Through our experience working with jurisdictions on the Prohousing Designation – and tracking proposals from across the state – Generation Housing has designed its North Bay NEXT policies to build on the best practices and award-winning policies. There is no silver bullet to tackle the housing shortage, but holistic approaches that address land use, financing, the housing approval process, and minimizing costs such as parking stand a better chance of bringing rents and housing costs in line with median incomes. In the spirit of the Prohousing designation, which focuses on comprehensive solutions to barriers to housing, we outline here the five Action Steps of our North Bay NEXT proposal in greater detail:
Bring Millions to Fund Housing
The Bay Area Housing Finance Authority (BAHFA) intends to put a $10-$20B bond on the 2024 ballot to fund the development of necessary housing in the nine county Bay Area. The regional bond will unlock billions of dollars to construct up to 45,000 affordable homes serving over 500,000 Bay Area residents over the coming decades. This measure will also raise billions for the preservation of existing affordable housing and ensure protection for at-risk tenants.
Zone for People
A typical single-family home is too big and too expensive for many residents of Sonoma County. According to the UC Berkeley Terner Center, single-family homes are, on average, 2.7 times more expensive than units in duplexes or triplexes. “Missing Middle” homes, small plexes with 2-19 units, account for only 12 percent of all homes below 10 units in Sonoma County, and are a more attainable housing option to families who make about 50-110 percent of area median income. Allowing up to 4 plex housing in all single-family zones and up to 6 units within one mile of a transit stop, when paired with FAR, setback, and height standards suited for plex-style housing, has been implemented in Portland, Oregon. Now, nearly half of its yearly permits are for plex-style housing. If we can double the area zoned for Missing Middle small apartment complexes we will achieve the land-use flexibility to meet our need for 58,000 homes by 2030.
Fast & Fair
Design review boards are a form of discretionary review that double the time to approval for multifamily housing, according to a UCLA study. With construction costs rising annually between 9 and 13 percent over the last two years, according to the DGS California Construction Cost Index, Sonoma County’s average time of 2.16 years between application and completion for plex-style projects has the potential to add over 20% in costs to gentle density projects. Consolidating design review boards has no impact on the quality of housing that a city approves. Under the Santa Rosa Resilient City modifications, for example, the city minimized the number of review sessions. In addition to slowing the process, design review boards introduce personal preference into a policy problem that is best served by objective solutions. Granting a veto on new housing to unelected volunteers based on their personal aesthetic taste is not only inefficient but lacks accountability. Currently, only 15% of currently serving members are non-white, and only 5% are Latino, making these boards unrepresentative of the communities they serve. Cotati, Petaluma, and Healdsburg have already made progress by collapsing DRBs into their planning commissions. This accelerates housing projects while still ensuring transparency and accountability in decision-making.

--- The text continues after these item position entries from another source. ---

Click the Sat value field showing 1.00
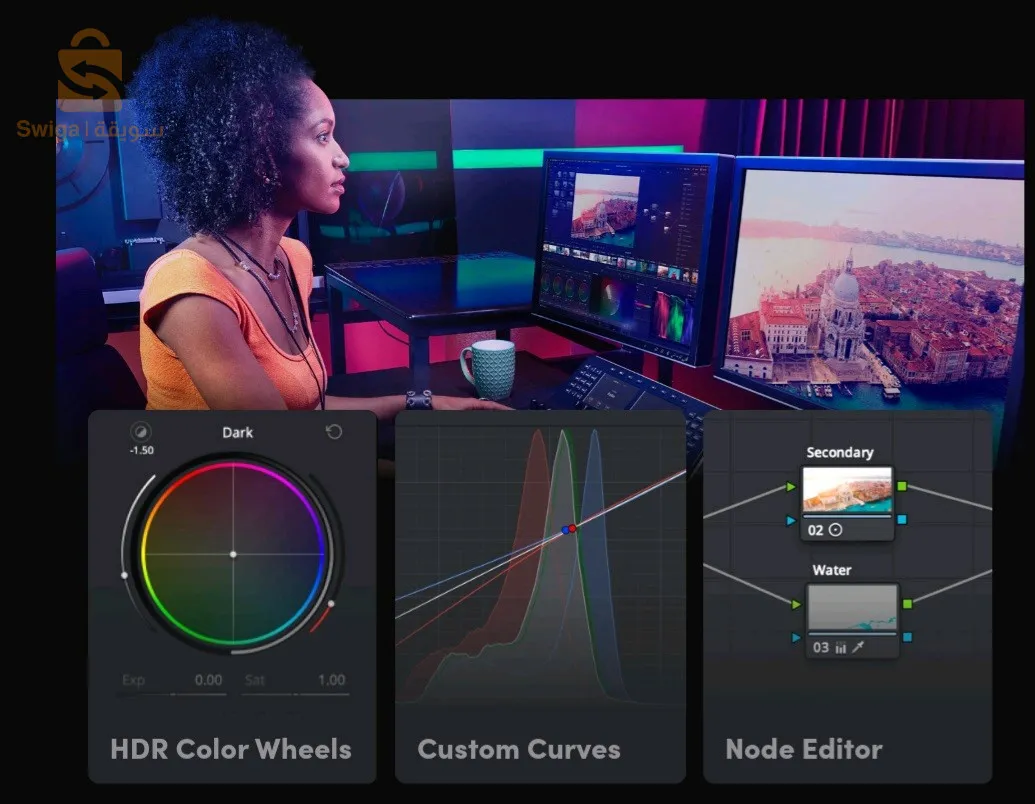The height and width of the screenshot is (804, 1035). click(331, 680)
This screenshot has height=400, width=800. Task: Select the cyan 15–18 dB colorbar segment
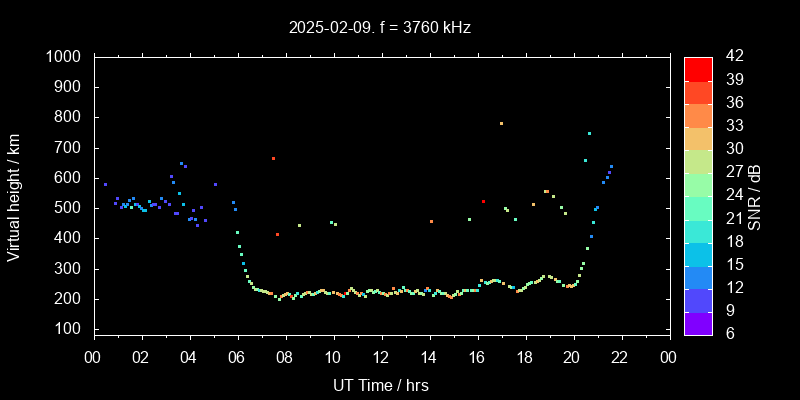698,253
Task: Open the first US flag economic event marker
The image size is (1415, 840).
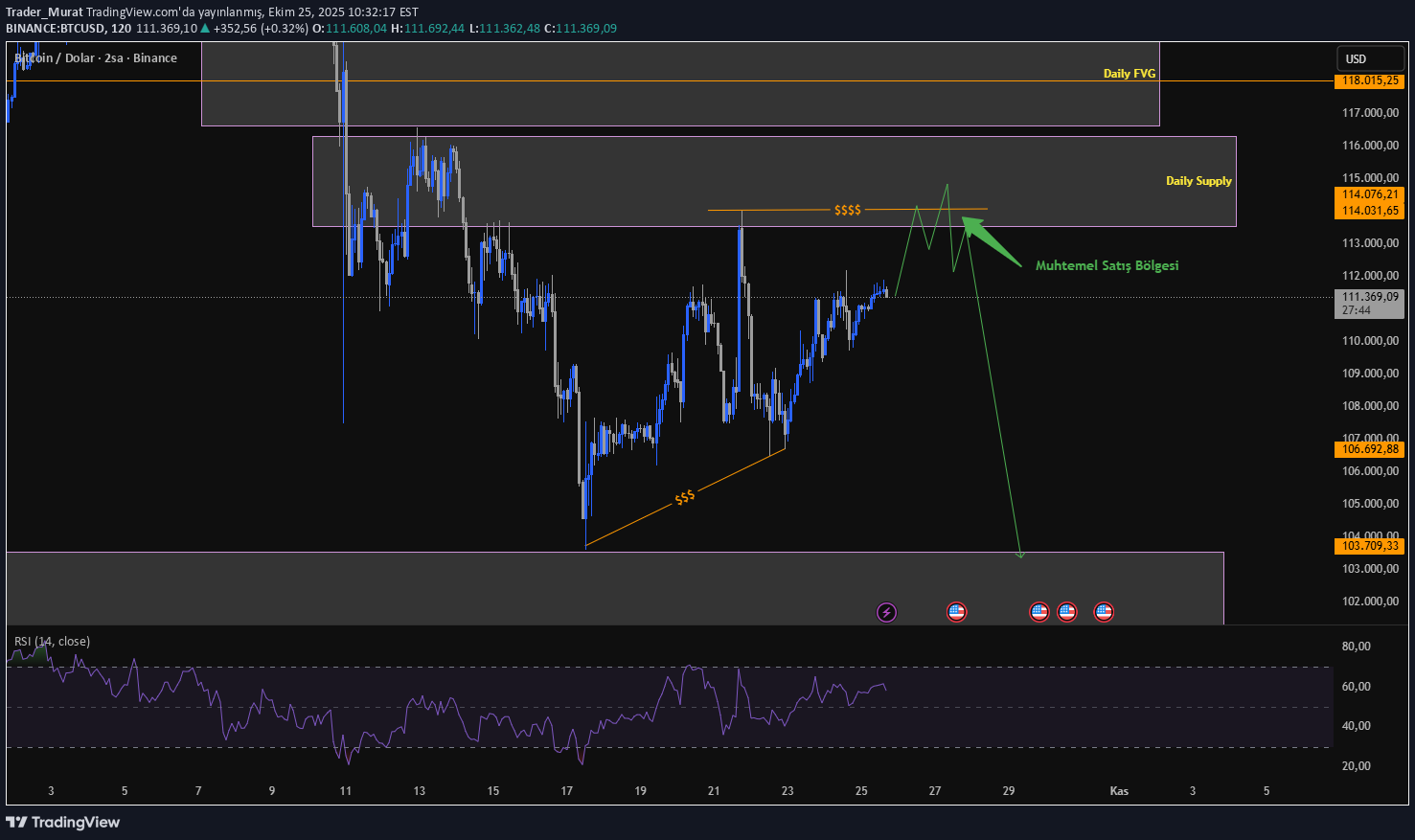Action: pos(956,612)
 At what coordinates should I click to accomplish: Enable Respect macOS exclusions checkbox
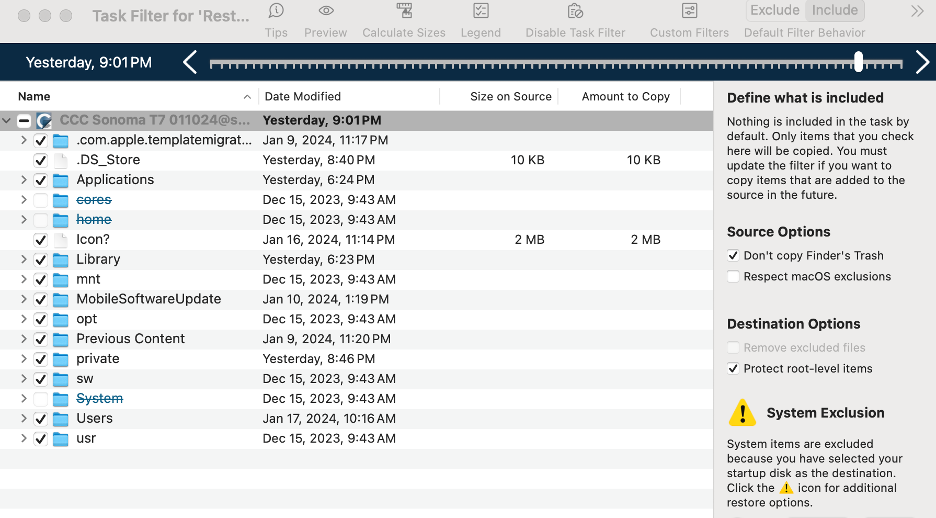click(734, 277)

We call on all jurisdictions to temporarily waive impact fees on all affordable housing projects for a period of three years. Crucially, it supports the development of affordable housing at a time when high-interest rates threaten to make upcoming projects financially impossible. The city of Petaluma – recognizing that it was underperforming in its permitting of affordable housing units – voted to waive all impact fees on affordable housing in 2022. Impact fees amount to less than 2% of our cities’ revenue. If housing is a top priority, a 2% budget adjustment is a reasonable action in line with that priority.
People & Planet Over Parking!
Parking minimums on new residential construction are a staple of every municipal code in the county. According to TransForm, at least one parking space is mandated for each new housing unit, and often the mandate rises to 1.5 or 2 spaces per unit. This parking is not free: its cost is hidden in the price of development and bundled into rent and sale prices. A national survey of rental units found that the bundling of garage parking into tenants’ overall rental costs increased rents by 17%. Meanwhile, in Minneapolis, cuts and eliminations to parking minimums alone drove down rents on new studio apartments from $1,200 per month to less than $1,000. Removing minimums doesn’t just bring down the costs of new housing. It also saves projects that would otherwise never get built at all, thanks to parking mandates that make the project financially infeasible or take up too much physical space on the lot.